La Chine brandit la menace de lourdes taxes
Tout a commencé en janvier dernier, lorsque la Chine a lancé une enquête sur les eaux-de-vie à base de vin importées de l’Union européenne. Une riposte à une enquête similaire de Bruxelles sur les subventions chinoises aux voitures électriques. Pékin a rapidement brandi la menace de droits de douane additionnels pouvant atteindre 35% en moyenne sur les “brandys” européens, dont le cognac représente près de 95%.
Pour les maisons de négoce charentaises, c’est la douche froide. La Chine absorbe un quart des exportations de cognac en valeur et représente jusqu’à 60% du chiffre d’affaires de certains acteurs. Des taxes supplémentaires de cette ampleur risquent de faire s’envoler les prix et de réduire drastiquement les ventes sur ce marché stratégique.
Un engrenage infernal
Les professionnels du cognac dénoncent un engrenage infernal dont ils sont victimes sans en être la cause. Ils reprochent aux autorités françaises et européennes de les avoir sacrifiés sur l’autel du bras de fer avec la Chine, sans tenir compte de leur poids économique et de leur rôle dans le rayonnement de la France à l’international.
Depuis un an déjà, nous alertons sur ce risque et sur la nécessité de stopper cet engrenage. Nous n’avons pas été écoutés.
– Un porte-parole des viticulteurs
La filière se mobilise
Face à cette menace existentielle, c’est toute la filière du cognac qui se mobilise. Près de 800 personnes, accompagnées d’une centaine de tracteurs, ont manifesté devant la sous-préfecture de Cognac, à l’appel de l’Union générale des viticulteurs pour l’AOC cognac (UGVC).
Leur revendication est claire : ils appellent l’Union européenne à surseoir à sa position sur le dossier des véhicules électriques, attendue le 25 septembre. Une décision qui scellerait le sort des taxes chinoises sur le cognac.
On n’a pas de porte de secours. Si l’Europe ne nous suit pas, on est mort.
– Un membre du syndicat des Jeunes Agriculteurs en Charente
Une filière fragilisée
Au-delà de la menace chinoise, c’est tout un écosystème qui est fragilisé. L’appellation cognac regroupe 4 400 exploitations, 120 bouilleurs de profession, 270 négociants. Elle représente 15 000 emplois directs et 70 000 indirects, de la tonnellerie au transport.

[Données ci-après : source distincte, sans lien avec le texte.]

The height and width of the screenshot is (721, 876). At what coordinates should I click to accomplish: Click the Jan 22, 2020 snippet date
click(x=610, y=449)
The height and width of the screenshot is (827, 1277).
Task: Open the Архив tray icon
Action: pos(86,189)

Et la filière sort déjà affaiblie de plusieurs années fastes, avec une chute des ventes de 22% en volume en 2023. Les surfaces de vignes autorisées pour les nouvelles plantations ont été drastiquement réduites. De quoi nourrir l’inquiétude des professionnels qui redoutent des licenciements massifs si les taxes chinoises venaient à être appliquées.
L’avenir du cognac en jeu
Au-delà du cognac, c’est tout le modèle des indications géographiques qui est remis en cause par ce bras de fer commercial. D’autres filières, comme l’armagnac, s’inquiètent de devenir à leur tour des variables d’ajustement dans les tensions géopolitiques.
L’enjeu est de taille pour le cognac, fleuron du patrimoine français. Produit d’exception, fruit d’un savoir-faire séculaire, il incarne l’art de vivre à la française dans le monde entier. Mais face aux géants chinois et américains, les petits producteurs charentais font figure de David contre Goliath.
La balle est désormais dans le camp des autorités européennes. De leur décision dépendra l’avenir d’une filière d’excellence, prise en otage dans un conflit qui la dépasse. Les viticulteurs charentais espèrent que leur cri d’alarme sera entendu. Car derrière chaque bouteille de cognac, c’est tout un pan de l’identité française qui est en jeu.